What to produce
Render the listing below as a numbered list, one line per item, omitting blank lines.

Data provided
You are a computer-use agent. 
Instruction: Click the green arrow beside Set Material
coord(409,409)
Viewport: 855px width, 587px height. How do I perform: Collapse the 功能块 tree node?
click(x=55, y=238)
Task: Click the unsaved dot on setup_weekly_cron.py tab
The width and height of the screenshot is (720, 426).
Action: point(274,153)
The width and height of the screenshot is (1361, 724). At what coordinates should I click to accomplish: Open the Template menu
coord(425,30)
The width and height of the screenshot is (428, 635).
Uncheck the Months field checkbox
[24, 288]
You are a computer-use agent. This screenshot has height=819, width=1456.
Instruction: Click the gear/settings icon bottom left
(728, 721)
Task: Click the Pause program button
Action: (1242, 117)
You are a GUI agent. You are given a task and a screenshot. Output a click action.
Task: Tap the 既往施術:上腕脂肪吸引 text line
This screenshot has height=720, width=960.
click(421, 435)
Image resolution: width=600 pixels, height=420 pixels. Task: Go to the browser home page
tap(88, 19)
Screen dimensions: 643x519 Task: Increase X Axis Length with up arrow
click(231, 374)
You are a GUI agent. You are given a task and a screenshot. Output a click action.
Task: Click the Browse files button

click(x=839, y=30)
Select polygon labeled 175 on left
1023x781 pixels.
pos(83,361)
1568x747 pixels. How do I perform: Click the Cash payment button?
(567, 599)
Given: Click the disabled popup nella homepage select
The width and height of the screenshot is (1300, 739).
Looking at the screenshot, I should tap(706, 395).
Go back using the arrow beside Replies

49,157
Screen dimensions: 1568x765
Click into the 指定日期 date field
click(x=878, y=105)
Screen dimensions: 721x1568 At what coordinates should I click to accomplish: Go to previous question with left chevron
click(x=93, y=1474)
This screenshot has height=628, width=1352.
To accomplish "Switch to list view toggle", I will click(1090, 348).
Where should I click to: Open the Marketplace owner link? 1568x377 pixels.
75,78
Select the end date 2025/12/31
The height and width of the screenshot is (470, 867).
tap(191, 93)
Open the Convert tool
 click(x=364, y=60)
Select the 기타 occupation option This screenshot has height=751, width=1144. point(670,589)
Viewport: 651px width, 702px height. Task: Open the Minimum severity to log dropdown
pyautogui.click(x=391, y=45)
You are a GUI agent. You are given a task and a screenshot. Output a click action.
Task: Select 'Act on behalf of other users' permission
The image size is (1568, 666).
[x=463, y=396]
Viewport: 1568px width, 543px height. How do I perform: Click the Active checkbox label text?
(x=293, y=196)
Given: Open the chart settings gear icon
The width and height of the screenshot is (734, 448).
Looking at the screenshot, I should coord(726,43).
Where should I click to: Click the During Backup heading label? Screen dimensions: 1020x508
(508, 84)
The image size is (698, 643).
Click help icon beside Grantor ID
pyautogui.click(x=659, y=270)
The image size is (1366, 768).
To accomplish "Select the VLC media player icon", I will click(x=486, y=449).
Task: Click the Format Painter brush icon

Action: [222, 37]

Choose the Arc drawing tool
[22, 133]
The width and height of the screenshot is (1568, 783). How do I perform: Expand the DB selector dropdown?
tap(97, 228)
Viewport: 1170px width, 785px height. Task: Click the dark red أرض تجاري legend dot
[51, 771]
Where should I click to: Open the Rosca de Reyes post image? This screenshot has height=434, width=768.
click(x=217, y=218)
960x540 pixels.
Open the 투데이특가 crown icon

Task solution
1. You are a computer-use agent. 
2. Instruction: Click the green arrow beside Set Material
3. coord(409,409)
4. Viewport: 855px width, 587px height. How do I perform: Collapse the 功能块 tree node?
5. click(x=55, y=238)
6. Task: Click the unsaved dot on setup_weekly_cron.py tab
7. The width and height of the screenshot is (720, 426).
8. Action: point(274,153)
9. The width and height of the screenshot is (1361, 724). At what coordinates should I click to accomplish: Open the Template menu
10. coord(425,30)
11. The width and height of the screenshot is (428, 635).
12. Uncheck the Months field checkbox
13. [24, 288]
14. You are a computer-use agent. This screenshot has height=819, width=1456.
15. Instruction: Click the gear/settings icon bottom left
16. (728, 721)
17. Task: Click the Pause program button
18. Action: (1242, 117)
19. You are a GUI agent. You are given a task and a screenshot. Output a click action.
20. Task: Tap the 既往施術:上腕脂肪吸引 text line
21. This screenshot has height=720, width=960.
22. click(421, 435)
23. Image resolution: width=600 pixels, height=420 pixels. Task: Go to the browser home page
24. tap(88, 19)
25. Screen dimensions: 643x519 Task: Increase X Axis Length with up arrow
26. click(231, 374)
27. You are a GUI agent. You are given a task and a screenshot. Output a click action.
28. Task: Click the Browse files button
29. click(x=839, y=30)
30. Select polygon labeled 175 on left
31. 1023x781 pixels.
32. pos(83,361)
33. 1568x747 pixels. How do I perform: Click the Cash payment button?
34. (567, 599)
35. Given: Click the disabled popup nella homepage select
36. The width and height of the screenshot is (1300, 739).
37. Looking at the screenshot, I should tap(706, 395).
38. Go back using the arrow beside Replies
39. 49,157
40. Screen dimensions: 1568x765
41. Click into the 指定日期 date field
42. click(x=878, y=105)
43. Screen dimensions: 721x1568 At what coordinates should I click to accomplish: Go to previous question with left chevron
44. click(x=93, y=1474)
45. This screenshot has height=628, width=1352.
46. To accomplish "Switch to list view toggle", I will click(1090, 348).
47. Where should I click to: Open the Marketplace owner link? 1568x377 pixels.
48. 75,78
49. Select the end date 2025/12/31
50. The height and width of the screenshot is (470, 867).
51. tap(191, 93)
52. Open the Convert tool
53.  click(x=364, y=60)
54. Select the 기타 occupation option This screenshot has height=751, width=1144. point(670,589)
55. Viewport: 651px width, 702px height. Task: Open the Minimum severity to log dropdown
56. pyautogui.click(x=391, y=45)
57. You are a GUI agent. You are given a task and a screenshot. Output a click action.
58. Task: Select 'Act on behalf of other users' permission
59. The image size is (1568, 666).
60. [x=463, y=396]
61. Viewport: 1568px width, 543px height. How do I perform: Click the Active checkbox label text?
62. (x=293, y=196)
63. Given: Open the chart settings gear icon
64. The width and height of the screenshot is (734, 448).
65. Looking at the screenshot, I should coord(726,43).
66. Where should I click to: Click the During Backup heading label? Screen dimensions: 1020x508
67. (508, 84)
68. The image size is (698, 643).
69. Click help icon beside Grantor ID
70. pyautogui.click(x=659, y=270)
71. The image size is (1366, 768).
72. To accomplish "Select the VLC media player icon", I will click(x=486, y=449).
73. Task: Click the Format Painter brush icon
74. Action: [222, 37]
75. Choose the Arc drawing tool
76. [22, 133]
77. The width and height of the screenshot is (1568, 783). How do I perform: Expand the DB selector dropdown?
78. tap(97, 228)
79. Viewport: 1170px width, 785px height. Task: Click the dark red أرض تجاري legend dot
80. [51, 771]
81. Where should I click to: Open the Rosca de Reyes post image? This screenshot has height=434, width=768.
82. click(x=217, y=218)
83. 960x540 pixels.
84. Open the 투데이특가 crown icon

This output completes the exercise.